Garrard, who was at Taos in the days immediately following the massacre, tells of Governor Bent’s death in the following words:
“While here in Fernandez (San Fernandez) with his family he was one morning early aroused from sleep by the populace, who, with the aid of the Pueblos de Taos, were collected in front of his dwelling, striving to gain admittance. While they were effecting an entrance, he, with an axe, cut through an adobe wall into another house. The wife of the occupant, a clever, though thriftless, Canadian, heard him, and with all her strength rendered him assistance, though she was a Mexican.

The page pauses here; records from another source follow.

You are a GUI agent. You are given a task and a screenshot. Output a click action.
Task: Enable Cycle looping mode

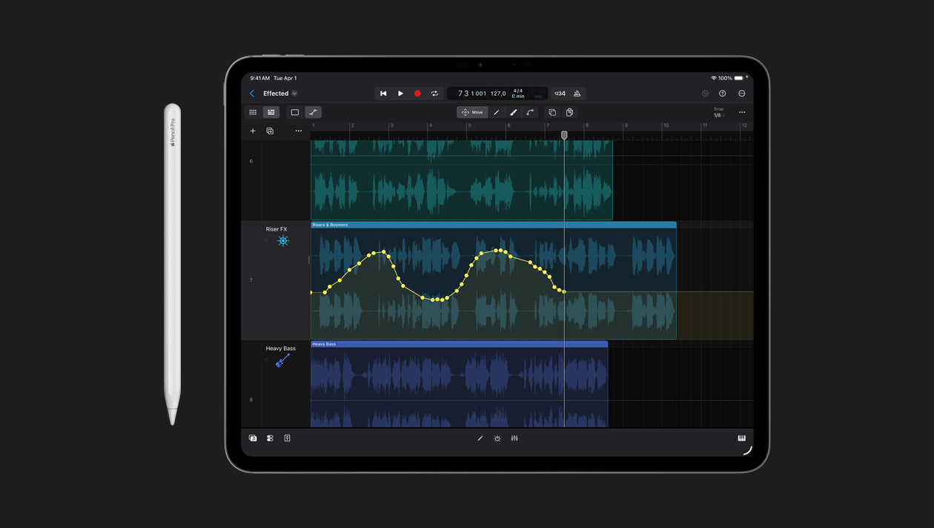[x=434, y=93]
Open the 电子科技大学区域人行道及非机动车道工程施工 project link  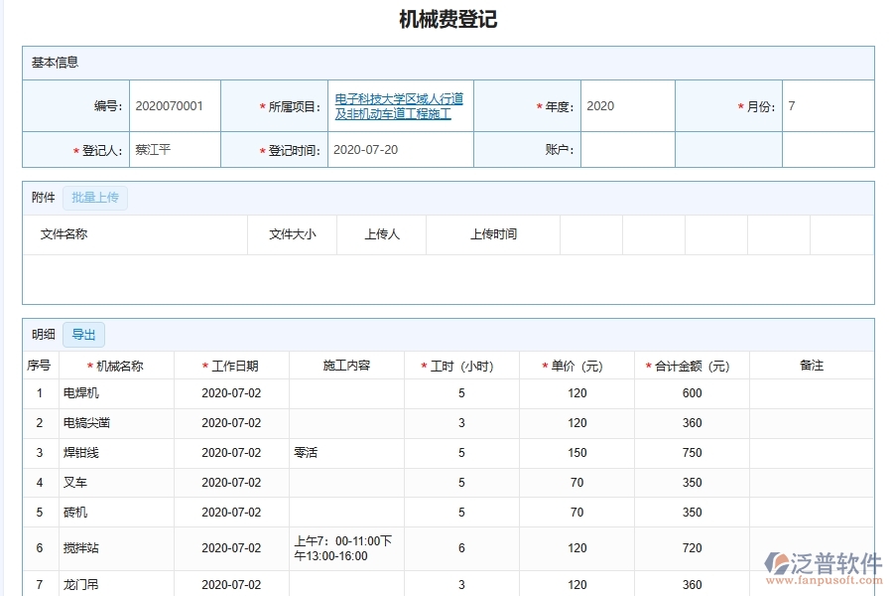pos(400,106)
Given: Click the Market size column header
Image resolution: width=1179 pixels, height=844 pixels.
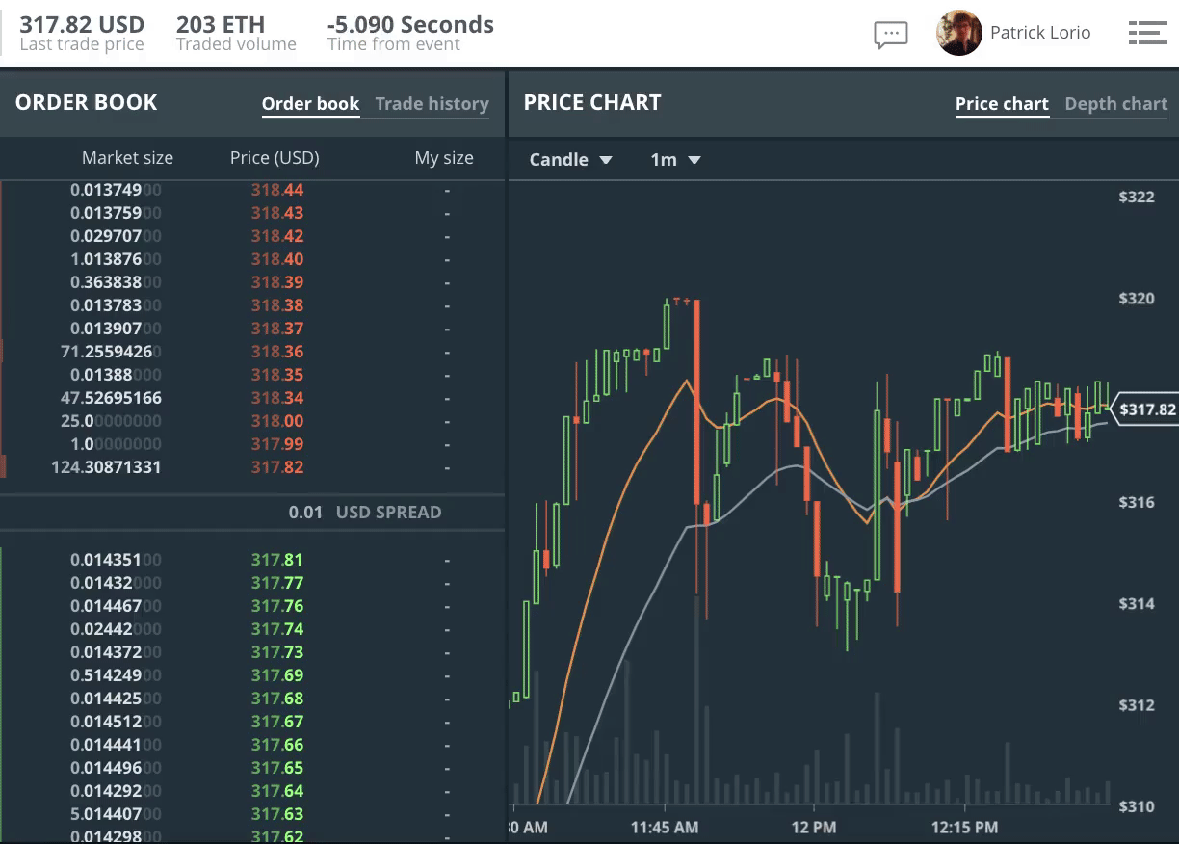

He retreated to a room, but seeing no way of escaping from the infuriated assailants who fired upon him through a window, he spoke to his weeping wife and trembling children clinging to him with all the tenacity of love and despair, and taking a paper from his pocket endeavored to write, but fast losing strength he commended them to God and his brothers, and fell pierced by a Pueblo’s ball. Rushing in and tearing off the gray-haired scalp, the Indians bore it away in triumph.”

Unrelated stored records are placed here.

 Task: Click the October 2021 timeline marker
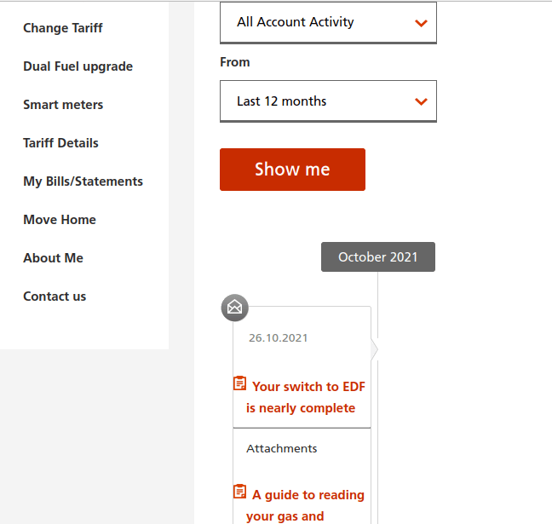coord(378,257)
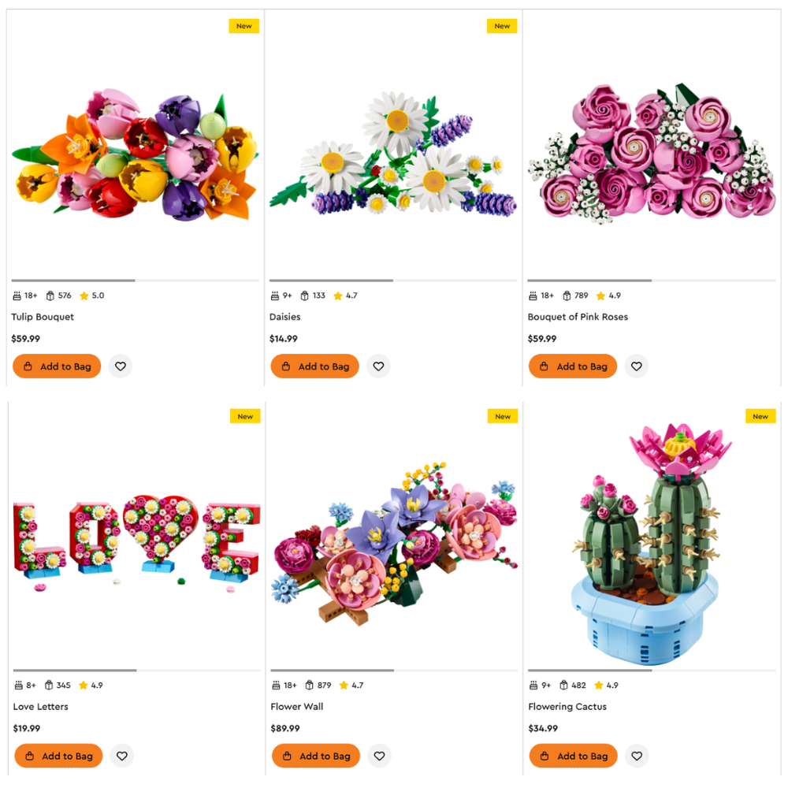788x788 pixels.
Task: Click the New badge on the Daisies card
Action: [502, 26]
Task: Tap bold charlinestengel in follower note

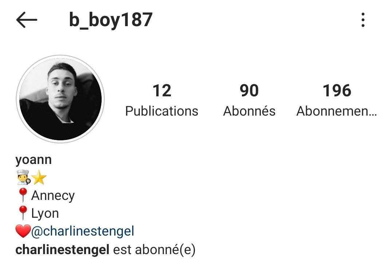Action: coord(62,249)
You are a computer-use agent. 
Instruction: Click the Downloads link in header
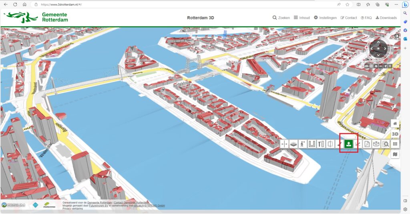point(386,18)
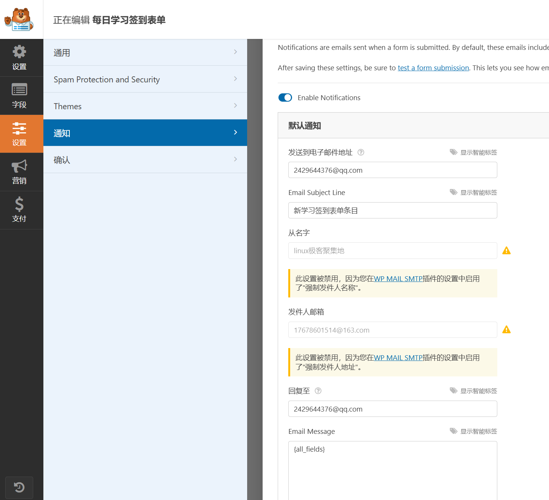Open the Payments dollar sign panel
The height and width of the screenshot is (500, 549).
tap(19, 210)
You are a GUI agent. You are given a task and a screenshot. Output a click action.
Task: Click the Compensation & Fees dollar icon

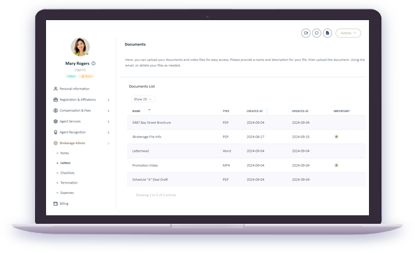(56, 110)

Among the people killed were Stephen Lee, Narcisse Beaubien, and others.
When the news of Governor Bent’s death reached the plains it created great excitement, for Charles Bent was exceedingly popular with white people and Indians alike. The Cheyennes proposed to send a war-party to Taos and to kill all the Mexicans, but William Bent would not permit it. A party from Bent’s Fort set out for Taos, but on the road were met by messengers announcing that Colonel Price had marched into Taos at the head of two hundred and fifty men and had had a fight with Mexicans and Indians in which two hundred were killed, and had then bombarded the town and knocked down its walls. A neighboring town was razed and a large amount of property destroyed.
The killing of the people at Turley’s Ranch, on the Arroyo Hondo, was a costly triumph to the Pueblos. Here were shut up men who fought well for their lives.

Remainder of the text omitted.